Begin

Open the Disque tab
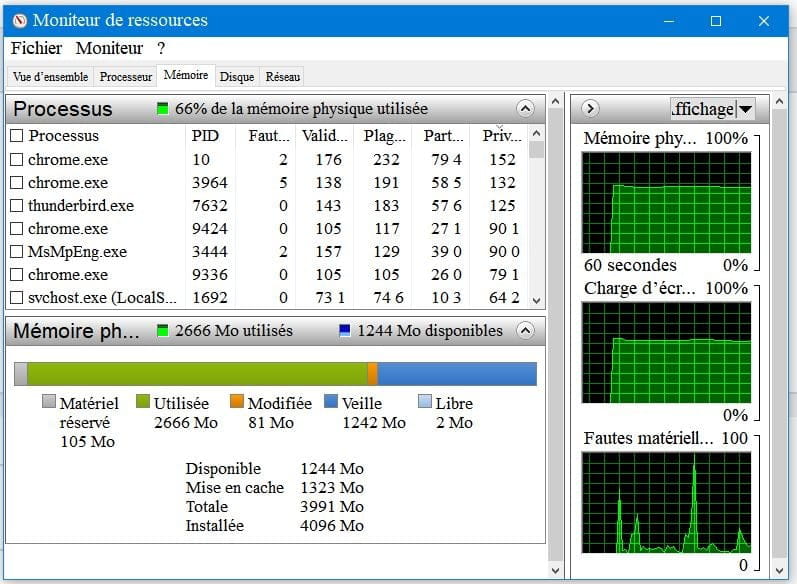797x584 pixels. [x=237, y=77]
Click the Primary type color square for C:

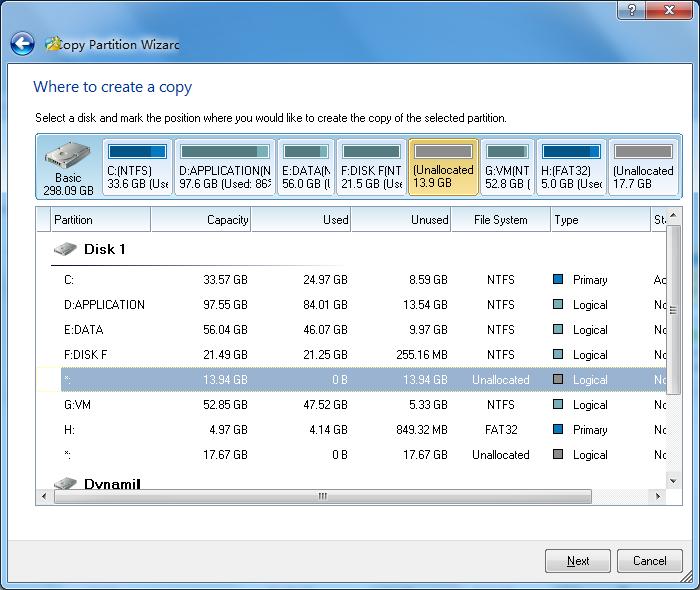click(558, 280)
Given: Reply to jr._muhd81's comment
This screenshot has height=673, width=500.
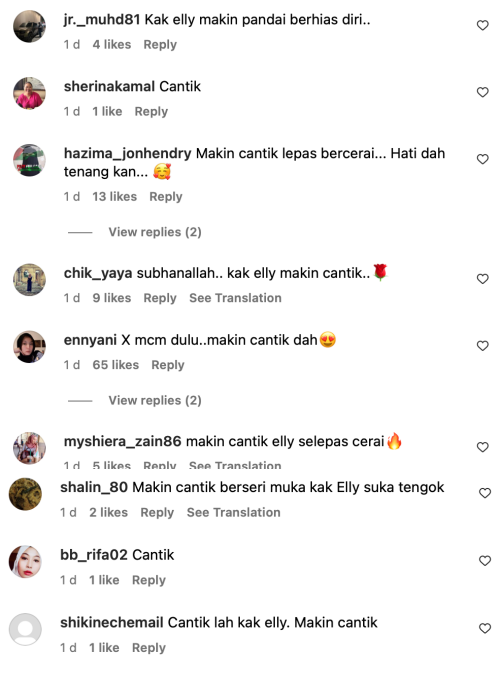Looking at the screenshot, I should click(160, 45).
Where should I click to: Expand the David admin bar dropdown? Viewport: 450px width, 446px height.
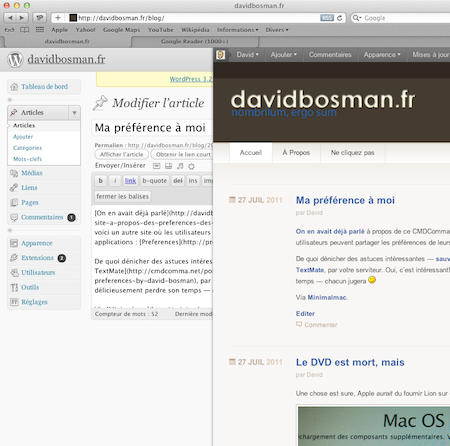tap(248, 55)
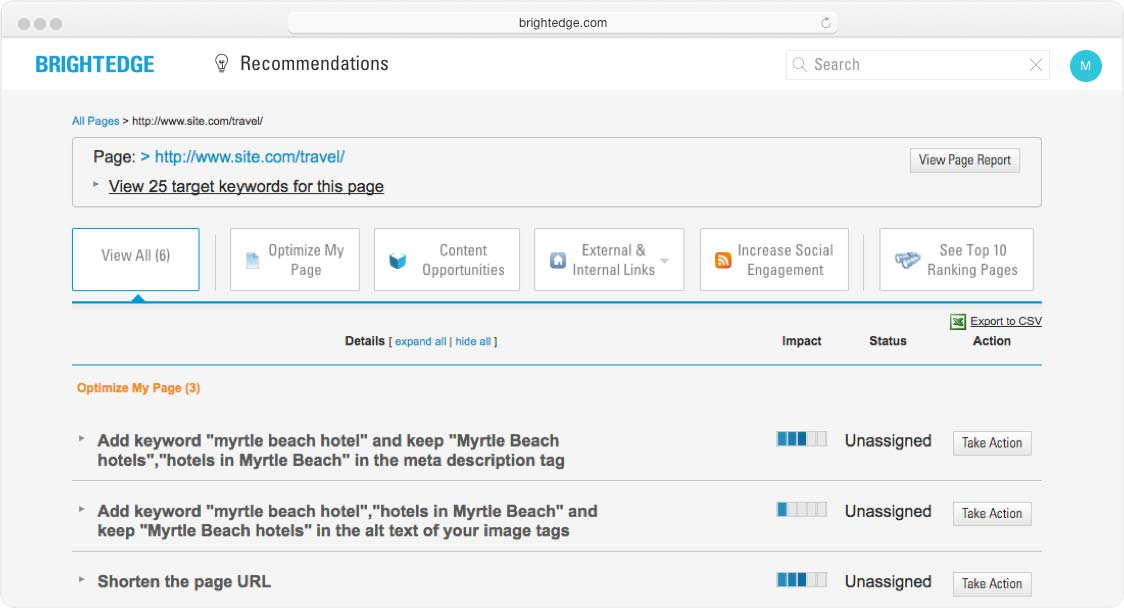
Task: Open the user profile avatar M
Action: [x=1085, y=66]
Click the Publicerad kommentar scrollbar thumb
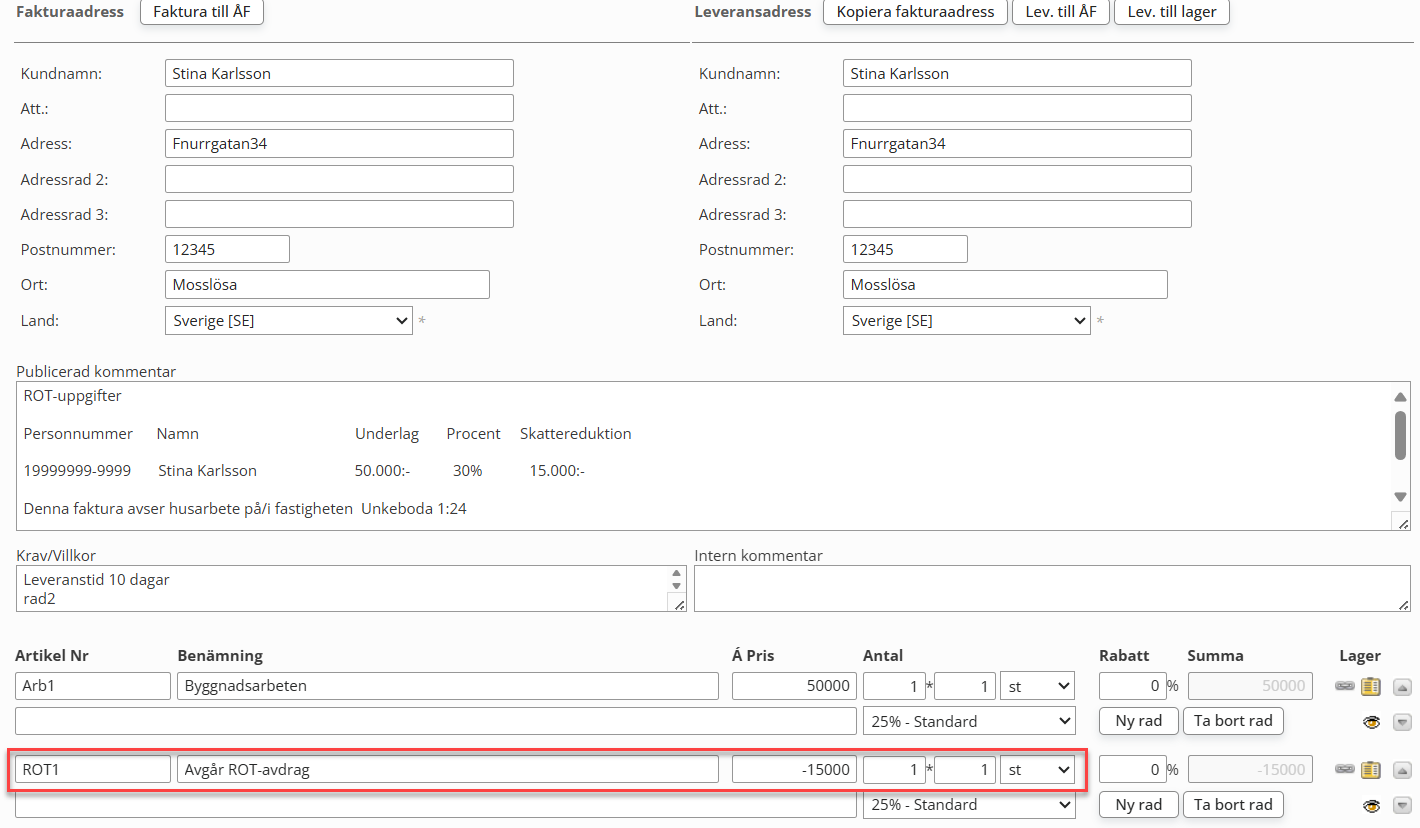The height and width of the screenshot is (828, 1420). (1400, 434)
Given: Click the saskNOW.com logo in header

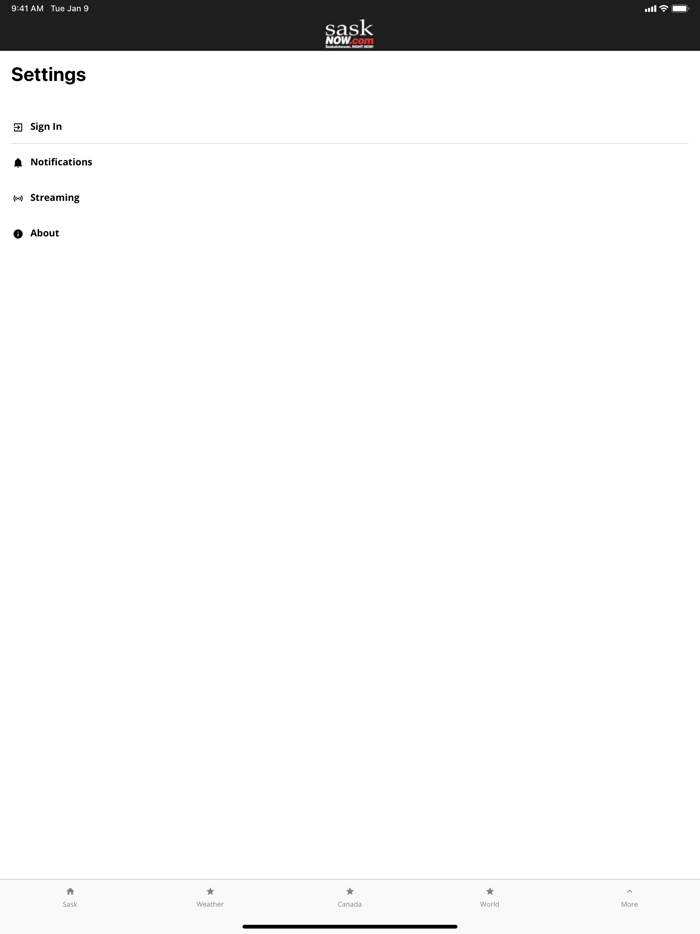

End

### What you need to do
Repeat all of the entries above with "Given" swapped for "Goal" and everything else unchanged. Leave the pictures out of your answer.

### Solved problem
Open the Disque tab
797x584 pixels. [x=237, y=77]
Click the Primary type color square for C:

click(558, 280)
Goal: Reply to jr._muhd81's comment
This screenshot has height=673, width=500.
Looking at the screenshot, I should click(160, 45).
Where should I click to: Expand the David admin bar dropdown? Viewport: 450px width, 446px height.
tap(248, 55)
Task: Open the user profile avatar M
Action: [x=1085, y=66]
Click the Publicerad kommentar scrollbar thumb
The height and width of the screenshot is (828, 1420). (1400, 434)
Goal: Click the saskNOW.com logo in header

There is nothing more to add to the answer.